本发明提供了一种检测外异蛋白A基因TNF编码区核酸序列的特异性引物，以及包含该引物的检测外异蛋白A基因TNF编码区突变的试剂盒，以及检测外异蛋白A基因TNF编码区突变的方法，以及特异性引物和试剂盒在检测外异蛋白A基因TNF编码区突变中的应用。本发明中引物组在合适条件下扩增出的条带单一，无非特异性条带；检测过程简捷，只需经过PCR扩增再测序即可，检测特异性强、灵敏度高，结果准确。

技术领域

本发明属于分子生物学领域，具体涉及一种外异蛋白A基因TNF编码区突变检测的引物组、试剂盒，以及试剂盒的应用。

背景技术

先天性牙发育不全是一种牙齿发育缺陷的遗传性疾病，通常在牙胚形成中恒牙未能发育和形成。它分为非综合征型缺牙(non-syndromic hypodontia，NSH，OMIM号为313500)和综合征型缺牙(syndromic hypodontia，SH，OMIM号为305100)，前者表现为单纯缺牙，后者缺牙并伴随毛发稀少、汗腺少等。先天性牙发育不全会严重影响患者的咀嚼、发音、颜面美观、身心发育及心理健康。

外异蛋白A(ectodysplasin-A，EDA)基因的突变是导致非综合征型缺牙和综合征型缺牙的决定性因素，EDA基因(NM_001399)位于X染色体的长臂上(Xq12-13.1)，有9个外显子，基因大小为425kb，经过拼接产生不同的构型，最长可编码391个氨基酸，称为EDA-A1，属于伴X隐性遗传。EDA蛋白形成三聚体，被弗林蛋白酶(furin)酶切之后分泌到细胞外，与三聚体膜蛋白EDA受体(EDA receptor，EDAR)一对一结合，激活下游相关信号如NFκB等，影响外胚层发育。其中，编码TNF结构域的核酸序列如SEQ ID No.1所示，由外显子7、8、9组成，TNF结构域可以与EDA受体(EDA receptor,EDAR)相互作用。EDA基因TNF编码区的突变会引起EDA蛋白结构变化，进而影响与EDAR相互作用及EDAR下游信号分子的激活，造成不同程度外胚层发育不全。

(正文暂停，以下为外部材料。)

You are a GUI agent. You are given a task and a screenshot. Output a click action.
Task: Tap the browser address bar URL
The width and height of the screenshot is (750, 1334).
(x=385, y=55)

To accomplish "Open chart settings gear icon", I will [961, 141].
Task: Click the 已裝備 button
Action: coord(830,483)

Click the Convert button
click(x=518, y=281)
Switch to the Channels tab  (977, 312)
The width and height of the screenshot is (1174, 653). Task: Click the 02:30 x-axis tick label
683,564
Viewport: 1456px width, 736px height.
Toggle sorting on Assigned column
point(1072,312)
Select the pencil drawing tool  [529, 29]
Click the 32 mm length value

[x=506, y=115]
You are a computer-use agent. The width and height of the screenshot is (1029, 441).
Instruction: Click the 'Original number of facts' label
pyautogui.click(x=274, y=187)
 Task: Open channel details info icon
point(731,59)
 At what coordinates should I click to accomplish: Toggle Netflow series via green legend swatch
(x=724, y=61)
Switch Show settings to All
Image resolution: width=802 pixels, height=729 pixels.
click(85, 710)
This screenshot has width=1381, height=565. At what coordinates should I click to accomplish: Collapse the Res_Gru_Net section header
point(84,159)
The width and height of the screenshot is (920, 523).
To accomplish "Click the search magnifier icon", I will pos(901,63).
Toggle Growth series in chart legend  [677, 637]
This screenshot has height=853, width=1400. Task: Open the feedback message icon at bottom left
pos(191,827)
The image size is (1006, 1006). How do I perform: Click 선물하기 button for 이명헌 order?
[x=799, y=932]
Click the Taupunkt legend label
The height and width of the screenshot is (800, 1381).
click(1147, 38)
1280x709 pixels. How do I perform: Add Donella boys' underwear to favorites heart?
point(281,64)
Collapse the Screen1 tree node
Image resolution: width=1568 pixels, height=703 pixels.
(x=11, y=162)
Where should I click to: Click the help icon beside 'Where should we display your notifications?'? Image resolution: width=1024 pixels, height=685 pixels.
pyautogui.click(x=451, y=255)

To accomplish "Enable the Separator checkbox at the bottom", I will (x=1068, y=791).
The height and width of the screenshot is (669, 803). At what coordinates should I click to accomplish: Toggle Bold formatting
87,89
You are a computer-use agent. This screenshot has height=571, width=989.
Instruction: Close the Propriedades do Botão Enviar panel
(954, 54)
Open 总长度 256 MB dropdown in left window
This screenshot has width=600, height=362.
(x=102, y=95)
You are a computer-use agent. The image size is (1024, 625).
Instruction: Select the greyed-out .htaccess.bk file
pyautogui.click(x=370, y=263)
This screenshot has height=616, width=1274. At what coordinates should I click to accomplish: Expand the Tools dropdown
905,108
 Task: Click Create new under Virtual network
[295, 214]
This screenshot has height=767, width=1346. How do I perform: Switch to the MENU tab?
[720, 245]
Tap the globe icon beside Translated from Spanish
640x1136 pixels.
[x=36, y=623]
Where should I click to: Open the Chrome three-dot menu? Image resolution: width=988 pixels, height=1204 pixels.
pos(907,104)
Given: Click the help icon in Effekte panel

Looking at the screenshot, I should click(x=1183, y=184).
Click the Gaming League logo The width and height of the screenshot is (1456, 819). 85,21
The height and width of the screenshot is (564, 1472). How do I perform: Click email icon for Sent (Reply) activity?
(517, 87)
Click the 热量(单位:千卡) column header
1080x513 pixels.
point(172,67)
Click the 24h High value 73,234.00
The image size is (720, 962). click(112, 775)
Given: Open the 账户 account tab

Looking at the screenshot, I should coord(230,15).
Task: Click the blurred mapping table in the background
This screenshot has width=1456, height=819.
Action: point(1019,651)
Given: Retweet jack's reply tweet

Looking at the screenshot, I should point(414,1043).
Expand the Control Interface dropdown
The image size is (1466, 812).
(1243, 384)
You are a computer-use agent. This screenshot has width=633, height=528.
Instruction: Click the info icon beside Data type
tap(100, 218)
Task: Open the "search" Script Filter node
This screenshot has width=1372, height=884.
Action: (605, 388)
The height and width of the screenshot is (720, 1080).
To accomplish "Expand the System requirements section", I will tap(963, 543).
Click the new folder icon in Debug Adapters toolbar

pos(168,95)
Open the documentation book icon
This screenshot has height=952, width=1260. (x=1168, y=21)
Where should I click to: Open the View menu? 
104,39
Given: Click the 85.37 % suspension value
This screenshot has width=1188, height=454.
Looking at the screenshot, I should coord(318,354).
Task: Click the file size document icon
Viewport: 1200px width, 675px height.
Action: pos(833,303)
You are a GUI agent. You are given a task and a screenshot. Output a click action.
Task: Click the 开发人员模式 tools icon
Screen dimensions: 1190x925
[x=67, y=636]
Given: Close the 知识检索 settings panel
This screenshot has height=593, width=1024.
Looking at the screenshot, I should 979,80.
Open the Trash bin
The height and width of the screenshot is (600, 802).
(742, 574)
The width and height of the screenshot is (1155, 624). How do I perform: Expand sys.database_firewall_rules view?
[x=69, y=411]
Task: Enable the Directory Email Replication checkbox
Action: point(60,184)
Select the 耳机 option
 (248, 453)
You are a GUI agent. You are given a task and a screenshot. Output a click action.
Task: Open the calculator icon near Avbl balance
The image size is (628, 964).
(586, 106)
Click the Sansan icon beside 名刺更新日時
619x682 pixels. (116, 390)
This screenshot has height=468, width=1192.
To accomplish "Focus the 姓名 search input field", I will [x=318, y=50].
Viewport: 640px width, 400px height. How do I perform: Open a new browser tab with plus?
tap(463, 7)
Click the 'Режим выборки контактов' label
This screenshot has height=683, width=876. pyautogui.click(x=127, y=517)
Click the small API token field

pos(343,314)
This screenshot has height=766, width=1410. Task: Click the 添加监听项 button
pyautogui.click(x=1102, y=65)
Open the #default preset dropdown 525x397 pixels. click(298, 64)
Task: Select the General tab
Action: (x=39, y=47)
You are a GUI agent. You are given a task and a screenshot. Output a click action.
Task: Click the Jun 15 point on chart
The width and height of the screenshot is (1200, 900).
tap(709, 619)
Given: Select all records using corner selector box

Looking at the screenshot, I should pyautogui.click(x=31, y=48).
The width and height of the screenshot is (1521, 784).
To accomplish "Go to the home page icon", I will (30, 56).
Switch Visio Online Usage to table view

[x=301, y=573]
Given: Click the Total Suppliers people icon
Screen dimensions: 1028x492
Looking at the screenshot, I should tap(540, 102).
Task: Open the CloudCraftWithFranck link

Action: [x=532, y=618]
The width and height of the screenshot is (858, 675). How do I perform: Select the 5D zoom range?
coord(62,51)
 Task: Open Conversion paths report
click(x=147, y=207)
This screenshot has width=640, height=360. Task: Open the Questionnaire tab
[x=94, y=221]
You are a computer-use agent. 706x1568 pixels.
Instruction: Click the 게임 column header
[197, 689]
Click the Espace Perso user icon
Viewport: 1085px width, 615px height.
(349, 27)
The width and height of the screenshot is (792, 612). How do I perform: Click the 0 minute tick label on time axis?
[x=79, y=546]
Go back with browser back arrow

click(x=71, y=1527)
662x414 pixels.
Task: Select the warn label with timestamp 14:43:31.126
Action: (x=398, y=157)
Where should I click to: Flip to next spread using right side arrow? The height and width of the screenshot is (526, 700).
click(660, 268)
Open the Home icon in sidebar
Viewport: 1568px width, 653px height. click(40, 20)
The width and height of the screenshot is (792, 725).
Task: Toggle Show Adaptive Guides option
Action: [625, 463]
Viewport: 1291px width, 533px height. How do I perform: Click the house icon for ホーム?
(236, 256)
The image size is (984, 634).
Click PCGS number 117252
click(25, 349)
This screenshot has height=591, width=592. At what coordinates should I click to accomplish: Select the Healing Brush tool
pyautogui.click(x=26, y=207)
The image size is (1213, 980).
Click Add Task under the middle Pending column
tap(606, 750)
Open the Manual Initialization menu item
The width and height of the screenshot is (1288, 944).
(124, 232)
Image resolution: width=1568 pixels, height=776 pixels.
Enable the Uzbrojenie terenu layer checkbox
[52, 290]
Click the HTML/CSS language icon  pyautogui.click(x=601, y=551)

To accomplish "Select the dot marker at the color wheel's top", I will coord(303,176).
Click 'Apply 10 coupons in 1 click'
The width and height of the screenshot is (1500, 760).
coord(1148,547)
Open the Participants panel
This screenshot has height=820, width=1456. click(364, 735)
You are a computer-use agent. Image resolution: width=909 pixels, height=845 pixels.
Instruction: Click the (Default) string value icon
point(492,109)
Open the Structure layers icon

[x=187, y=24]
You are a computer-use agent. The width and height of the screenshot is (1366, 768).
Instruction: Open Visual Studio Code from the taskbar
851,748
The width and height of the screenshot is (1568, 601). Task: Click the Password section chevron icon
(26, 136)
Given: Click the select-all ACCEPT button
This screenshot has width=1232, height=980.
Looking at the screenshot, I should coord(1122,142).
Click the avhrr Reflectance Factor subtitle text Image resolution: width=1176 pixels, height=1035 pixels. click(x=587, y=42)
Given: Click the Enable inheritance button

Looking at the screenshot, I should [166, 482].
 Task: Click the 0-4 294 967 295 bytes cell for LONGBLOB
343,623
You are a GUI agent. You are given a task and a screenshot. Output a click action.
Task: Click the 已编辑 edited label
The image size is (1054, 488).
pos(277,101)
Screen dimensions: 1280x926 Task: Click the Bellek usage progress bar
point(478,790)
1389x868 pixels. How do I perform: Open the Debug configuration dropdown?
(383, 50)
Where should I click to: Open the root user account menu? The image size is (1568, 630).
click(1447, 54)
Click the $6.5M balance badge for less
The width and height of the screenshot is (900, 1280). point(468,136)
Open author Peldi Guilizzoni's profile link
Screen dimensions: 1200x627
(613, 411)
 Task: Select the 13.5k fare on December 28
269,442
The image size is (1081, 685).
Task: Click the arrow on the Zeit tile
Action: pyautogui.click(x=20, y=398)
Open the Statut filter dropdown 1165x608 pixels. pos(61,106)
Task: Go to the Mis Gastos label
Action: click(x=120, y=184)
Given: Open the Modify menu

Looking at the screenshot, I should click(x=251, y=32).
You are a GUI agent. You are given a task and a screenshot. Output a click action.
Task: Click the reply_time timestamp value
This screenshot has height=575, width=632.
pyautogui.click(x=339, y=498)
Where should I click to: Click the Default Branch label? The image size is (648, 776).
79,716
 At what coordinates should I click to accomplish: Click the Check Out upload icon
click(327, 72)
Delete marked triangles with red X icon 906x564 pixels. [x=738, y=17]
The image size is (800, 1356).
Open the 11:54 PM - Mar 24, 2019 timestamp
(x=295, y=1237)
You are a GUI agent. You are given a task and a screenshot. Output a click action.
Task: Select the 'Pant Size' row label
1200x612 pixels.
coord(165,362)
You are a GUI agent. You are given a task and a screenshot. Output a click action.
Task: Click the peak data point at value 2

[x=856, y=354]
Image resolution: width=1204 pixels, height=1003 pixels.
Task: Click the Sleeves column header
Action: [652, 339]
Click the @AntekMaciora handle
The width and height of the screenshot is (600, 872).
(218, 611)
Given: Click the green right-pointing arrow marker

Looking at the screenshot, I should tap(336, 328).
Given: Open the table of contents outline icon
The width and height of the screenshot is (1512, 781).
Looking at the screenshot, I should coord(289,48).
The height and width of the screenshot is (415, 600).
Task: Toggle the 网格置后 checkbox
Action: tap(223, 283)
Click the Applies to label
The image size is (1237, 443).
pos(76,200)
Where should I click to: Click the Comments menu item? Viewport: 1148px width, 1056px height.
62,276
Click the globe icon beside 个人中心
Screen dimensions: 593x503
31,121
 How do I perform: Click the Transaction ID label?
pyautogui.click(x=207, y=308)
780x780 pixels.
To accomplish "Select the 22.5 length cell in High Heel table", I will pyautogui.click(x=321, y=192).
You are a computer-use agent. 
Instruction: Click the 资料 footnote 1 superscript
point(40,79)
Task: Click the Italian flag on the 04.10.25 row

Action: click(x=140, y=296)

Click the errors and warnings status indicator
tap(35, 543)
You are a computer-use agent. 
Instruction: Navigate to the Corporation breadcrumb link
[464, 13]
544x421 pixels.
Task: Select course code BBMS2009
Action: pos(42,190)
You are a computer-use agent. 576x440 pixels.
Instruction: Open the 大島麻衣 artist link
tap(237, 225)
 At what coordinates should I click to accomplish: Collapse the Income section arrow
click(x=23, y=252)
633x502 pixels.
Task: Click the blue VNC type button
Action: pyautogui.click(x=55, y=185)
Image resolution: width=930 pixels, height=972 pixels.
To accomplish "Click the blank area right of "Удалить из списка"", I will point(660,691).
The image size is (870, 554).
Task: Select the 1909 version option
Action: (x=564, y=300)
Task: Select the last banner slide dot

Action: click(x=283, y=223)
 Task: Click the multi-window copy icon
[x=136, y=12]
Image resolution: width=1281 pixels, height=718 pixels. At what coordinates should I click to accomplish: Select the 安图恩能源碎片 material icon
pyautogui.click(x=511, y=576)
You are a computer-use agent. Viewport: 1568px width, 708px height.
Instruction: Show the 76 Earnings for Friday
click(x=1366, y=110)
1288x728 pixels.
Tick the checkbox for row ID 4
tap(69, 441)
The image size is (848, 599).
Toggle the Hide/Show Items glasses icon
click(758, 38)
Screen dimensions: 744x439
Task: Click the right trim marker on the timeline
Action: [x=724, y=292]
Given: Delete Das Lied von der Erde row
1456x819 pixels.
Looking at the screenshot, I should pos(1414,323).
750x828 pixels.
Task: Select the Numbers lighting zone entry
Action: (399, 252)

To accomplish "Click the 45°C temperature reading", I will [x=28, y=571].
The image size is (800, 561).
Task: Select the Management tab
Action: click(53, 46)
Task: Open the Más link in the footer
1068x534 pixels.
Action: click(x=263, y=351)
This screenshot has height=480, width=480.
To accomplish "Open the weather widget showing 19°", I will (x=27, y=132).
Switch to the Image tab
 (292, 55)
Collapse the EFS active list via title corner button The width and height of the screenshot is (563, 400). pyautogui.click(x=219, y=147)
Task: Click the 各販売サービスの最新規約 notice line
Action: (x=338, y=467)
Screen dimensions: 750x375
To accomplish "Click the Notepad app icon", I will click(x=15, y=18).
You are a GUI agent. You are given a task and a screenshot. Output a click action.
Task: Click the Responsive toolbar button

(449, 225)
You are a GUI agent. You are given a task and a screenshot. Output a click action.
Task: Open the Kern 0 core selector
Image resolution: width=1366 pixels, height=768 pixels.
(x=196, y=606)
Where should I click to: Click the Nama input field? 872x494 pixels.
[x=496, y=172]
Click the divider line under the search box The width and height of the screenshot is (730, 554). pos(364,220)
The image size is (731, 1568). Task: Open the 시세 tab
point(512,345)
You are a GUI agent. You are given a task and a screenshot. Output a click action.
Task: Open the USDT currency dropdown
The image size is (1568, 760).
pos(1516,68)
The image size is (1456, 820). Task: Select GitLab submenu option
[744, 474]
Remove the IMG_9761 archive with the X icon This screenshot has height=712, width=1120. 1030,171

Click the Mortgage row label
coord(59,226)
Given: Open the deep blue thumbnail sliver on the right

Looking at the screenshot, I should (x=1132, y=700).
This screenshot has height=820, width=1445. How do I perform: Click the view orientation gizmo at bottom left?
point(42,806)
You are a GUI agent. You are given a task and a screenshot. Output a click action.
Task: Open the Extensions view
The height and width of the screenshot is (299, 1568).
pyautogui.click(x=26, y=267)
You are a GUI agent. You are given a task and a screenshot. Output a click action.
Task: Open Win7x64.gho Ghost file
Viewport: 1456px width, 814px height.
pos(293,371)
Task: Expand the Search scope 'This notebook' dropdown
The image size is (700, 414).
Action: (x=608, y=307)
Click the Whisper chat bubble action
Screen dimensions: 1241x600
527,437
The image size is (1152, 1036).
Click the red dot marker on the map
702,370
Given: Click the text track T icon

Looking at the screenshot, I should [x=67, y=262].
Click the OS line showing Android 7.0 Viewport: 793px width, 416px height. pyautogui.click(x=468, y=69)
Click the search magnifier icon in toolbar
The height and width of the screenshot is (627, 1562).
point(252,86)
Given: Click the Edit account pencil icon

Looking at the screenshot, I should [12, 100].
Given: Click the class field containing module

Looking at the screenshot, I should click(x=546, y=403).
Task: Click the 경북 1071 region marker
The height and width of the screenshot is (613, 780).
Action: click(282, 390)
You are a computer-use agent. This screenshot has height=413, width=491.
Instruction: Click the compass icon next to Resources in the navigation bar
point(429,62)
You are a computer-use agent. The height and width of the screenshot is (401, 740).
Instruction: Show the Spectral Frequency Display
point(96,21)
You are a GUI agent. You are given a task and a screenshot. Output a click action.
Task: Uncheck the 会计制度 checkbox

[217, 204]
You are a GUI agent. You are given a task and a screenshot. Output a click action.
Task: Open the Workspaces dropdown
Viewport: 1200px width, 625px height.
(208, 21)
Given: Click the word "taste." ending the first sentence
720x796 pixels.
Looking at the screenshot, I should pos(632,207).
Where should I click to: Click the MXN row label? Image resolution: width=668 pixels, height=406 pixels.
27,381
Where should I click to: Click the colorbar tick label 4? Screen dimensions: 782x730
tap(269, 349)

通过在不同数据库，包括HGMD(http://www.hgmd.cf.ac.uk/ac/index.php)、Uniport(http://www.uniprot.org)和NCBI(http://www.ncbi.nlm.nih.gov/)中检索EDA、OMIM号313500及305100等统计发现，到目前为止，已报道导致先天性非综合征型缺牙和综合征型缺牙的EDA基因突变已超过200例，突变位点分布于EDA蛋白的各个结构域，但大部分突变位点集中在TNF编码区，在导致氨基酸残基发生改变但没有改变开放阅读框ORF长度的100例错义突变中，共有64例突变发生在TNF编码区，且TNF结构域的不同的位点的突变可以导致不同的缺牙表型，如表1所列出，均为已报道的、可导致缺牙表型的突变。

通过Naccess软件(http://www.bioinf.manchester.ac.uk/naccess/)计算TNF结构域氨基酸的相对溶剂可及性(relative solvent accessibility，RSA)的值发现，导致非综合型缺牙的突变氨基酸位点侧链平均RSA值绝大多数大于8，而导致综合型缺牙的突变氨基酸位点侧链平均RSA值绝大多数小于8。因此，当TNF结构域的氨基酸位点侧链平均RSA值大于8时，突变导致的缺牙表型倾向于非综合型缺牙；而当TNF结构域的氨基酸位点侧链平均RSA值小于8时，突变导致的缺牙表型倾向于综合型缺牙。通过对EDA蛋白TNF结构域所有氨基酸位点进行侧链平均RSA值计算并预测其可能导致的缺牙表型得到表2。

目前还没有一种检测人群样本的外异蛋白A基因TNF编码区突变、并根据基因突变判断表型的方法，因此建立检测外异蛋白A基因TNF编码区突变的方法及检测和预测突变可能导致的表型迫在眉睫。

发明内容

本发明提供了一种检测外异蛋白A基因TNF编码区核酸序列的特异性引物，以及包含该引物的检测外异蛋白A基因TNF编码区突变的试剂盒，以及检测外异蛋白A基因TNF编码区突变的方法，以及特异性引物和试剂盒在检测外异蛋白A基因TNF编码区突变中的应用。